►

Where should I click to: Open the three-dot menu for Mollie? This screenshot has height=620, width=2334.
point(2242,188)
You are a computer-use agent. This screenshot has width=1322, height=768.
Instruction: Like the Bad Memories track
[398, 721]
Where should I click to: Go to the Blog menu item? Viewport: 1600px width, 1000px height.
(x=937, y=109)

◄
►

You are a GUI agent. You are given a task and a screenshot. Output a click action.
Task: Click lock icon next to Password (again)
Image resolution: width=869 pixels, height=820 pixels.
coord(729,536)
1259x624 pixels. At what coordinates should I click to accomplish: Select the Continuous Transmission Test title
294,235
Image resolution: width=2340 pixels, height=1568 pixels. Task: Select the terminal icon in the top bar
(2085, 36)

◄
►

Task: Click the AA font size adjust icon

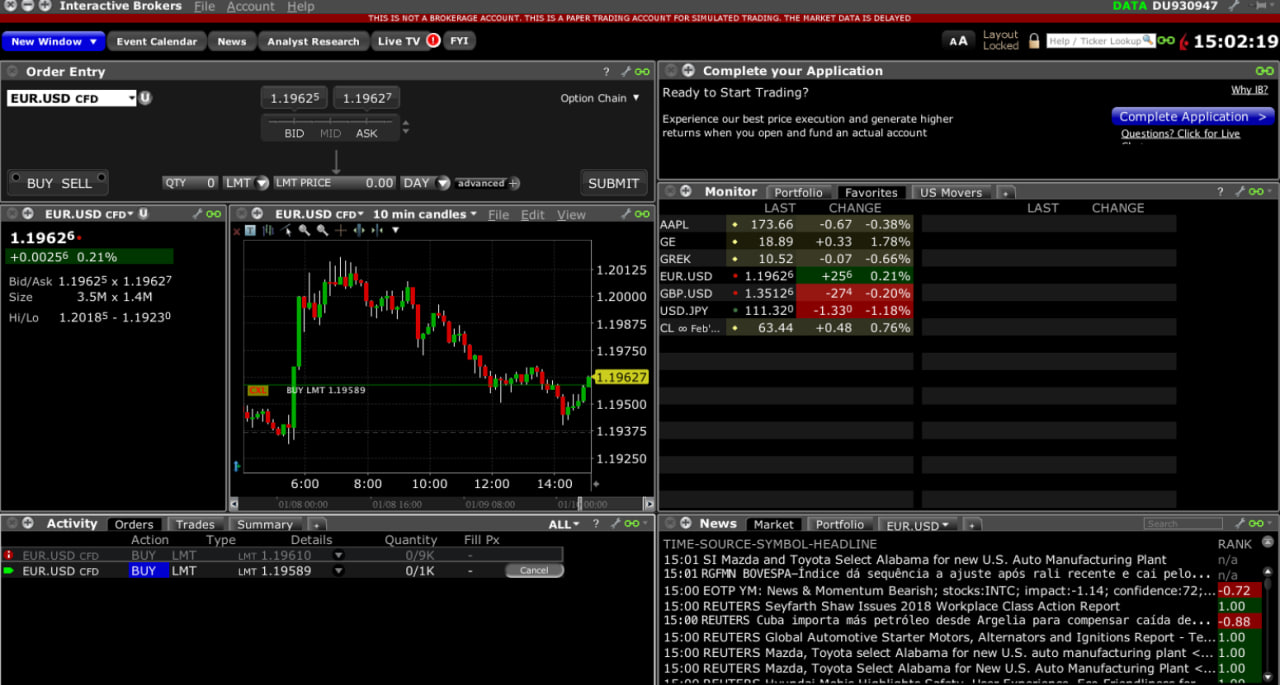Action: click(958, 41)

◄

EXERCISE TASK
Write out again the lines starting with the one containing "Where should I click to: Go" and going on through the one containing "(x=937, y=109)", requests included, and scale each coordinate in the answers by 1.45, rounding to whole numbers with halves going up. Keep the numbers in the requests unchanged, and give only those lines.

THE RESULT
Where should I click to: Go to the Blog menu item? Viewport: 1600px width, 1000px height.
(x=1359, y=158)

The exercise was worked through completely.